This week, the Army Corps reported to the DEP and to a U.S. District Court judge that a dike at the facility broke, causing a discharge to wetlands on Aug. 30-31, but that the flow of water had been stopped.

The DEP sent staff from its office of Dredging and Sediment Technology to Killcohook today to assess the situation. They found water gushing through a weir box and into a piping system that drains into an unnamed stream. Water from the dredge disposal site had risen above the discharge pipe, completely covering it. A weir box is a structure used to control excessive water levels within an impounded area.

The staff further found that the Army Corps is not performing any contaminant monitoring of the discharge.

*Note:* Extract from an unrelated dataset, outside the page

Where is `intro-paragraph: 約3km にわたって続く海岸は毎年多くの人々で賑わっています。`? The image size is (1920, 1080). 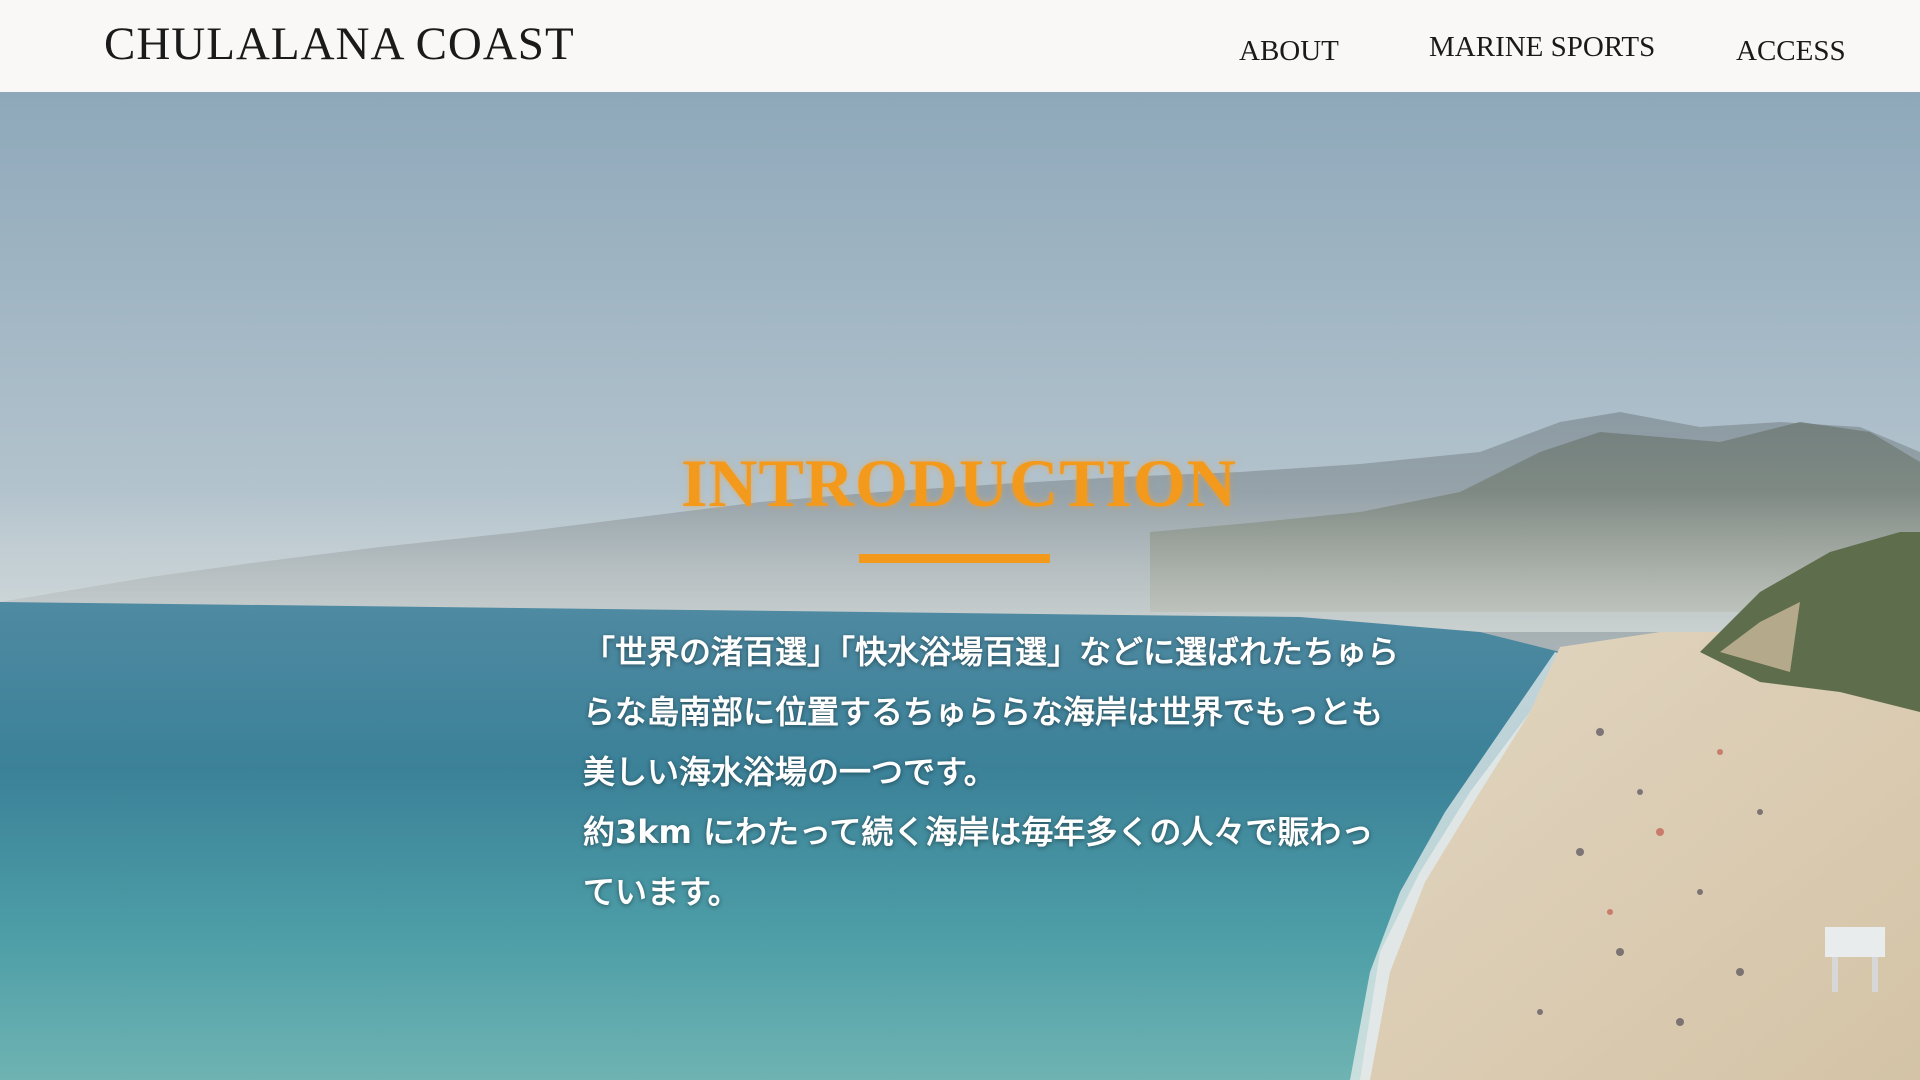 intro-paragraph: 約3km にわたって続く海岸は毎年多くの人々で賑わっています。 is located at coordinates (978, 862).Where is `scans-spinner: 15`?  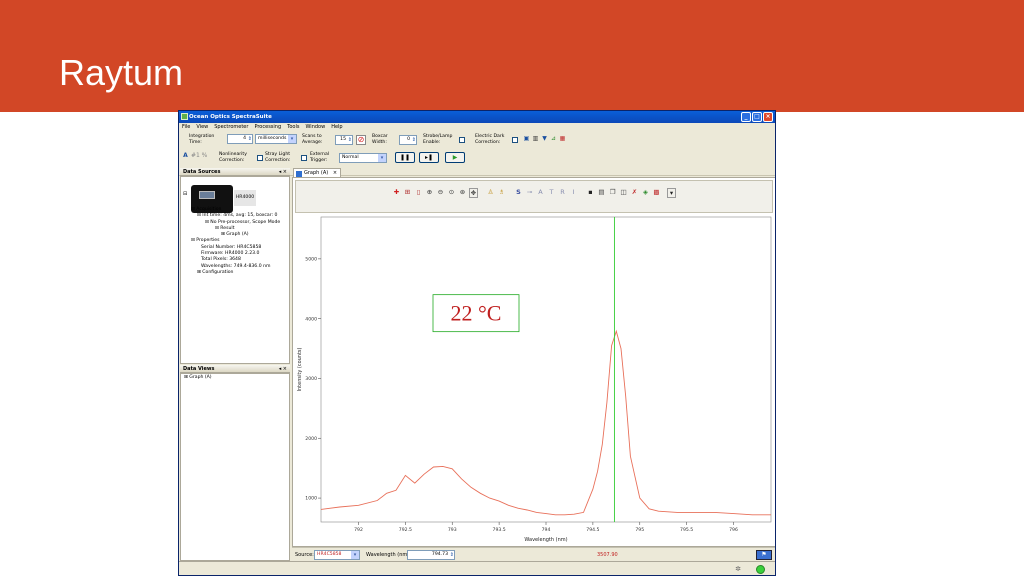 scans-spinner: 15 is located at coordinates (344, 140).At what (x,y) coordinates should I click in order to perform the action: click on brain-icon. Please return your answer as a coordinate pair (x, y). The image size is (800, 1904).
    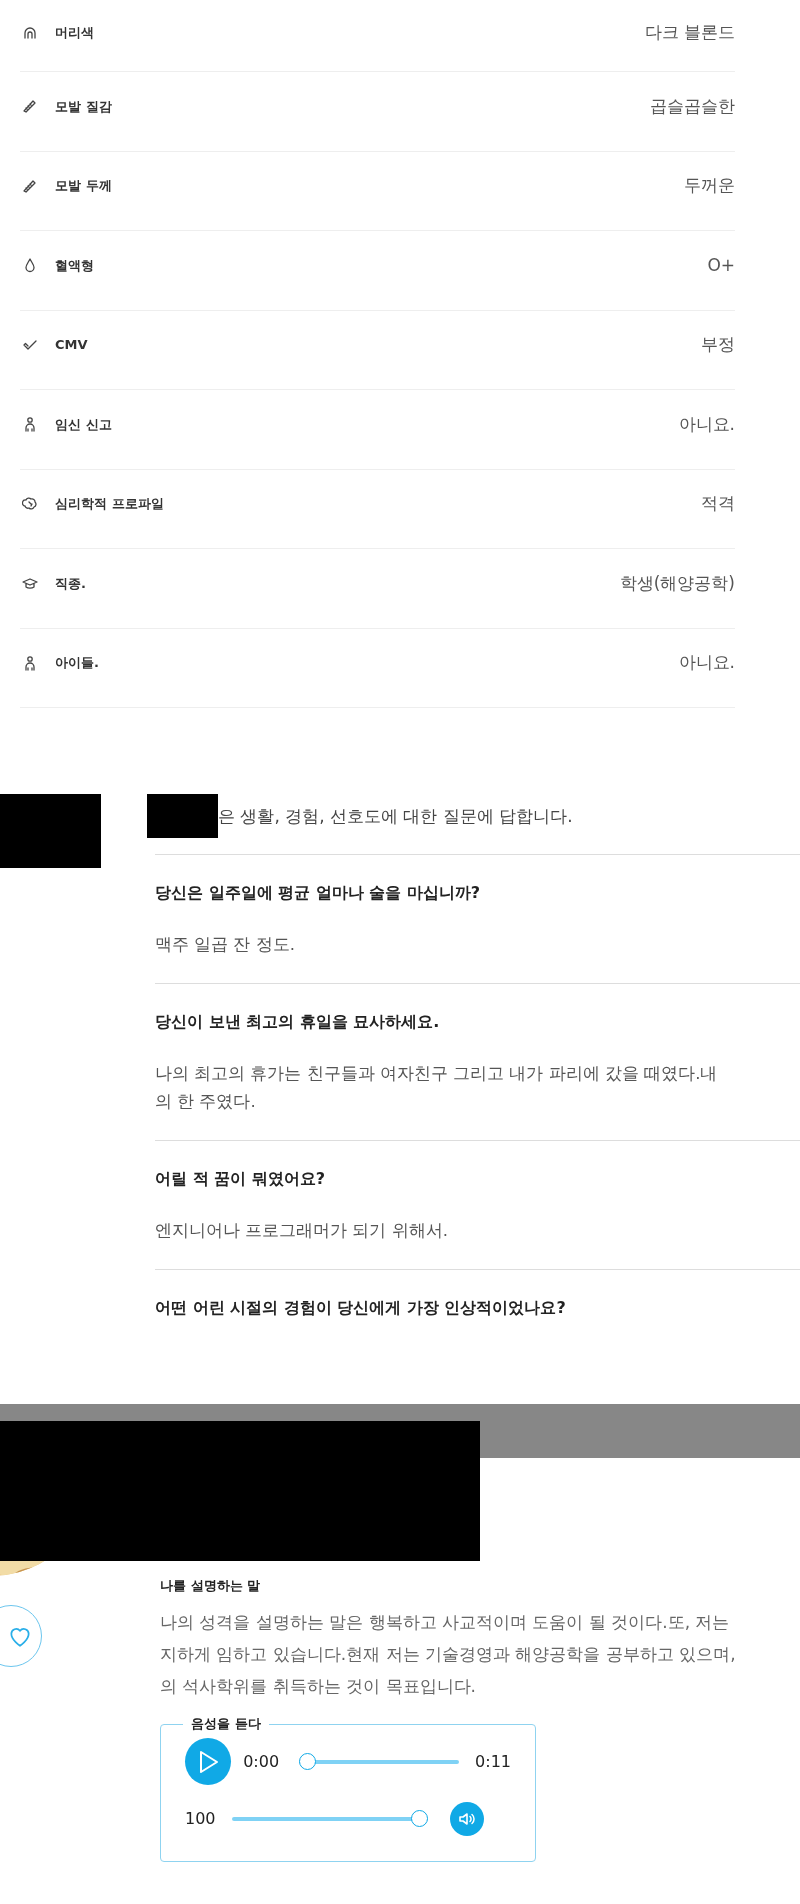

"These inspection results only elevate my concerns that contaminants, stirred up by the dredging process, may be flowing from this site and into ecologically sensitive wetlands or into the river itself," Commissioner Martin said. "We are redoubling are efforts to get to the bottom of this situation, get it corrected and hold the Army Corps responsible."

Because of a border quirk, a portion of the Killcohook facility technically lies within the state of Delaware. However, the section that the Army Corps began using last month is within New Jersey. A U.S. District Court judge previously ruled that the Army Corps could begin its deepening project in Delaware waters but limited disposal of sediments to that state.

The sediments that the Army Corps discharged to the New Jersey section of the Killcohook facility are from a heavily industrialized section of the river near the Delaware Memorial Bridge.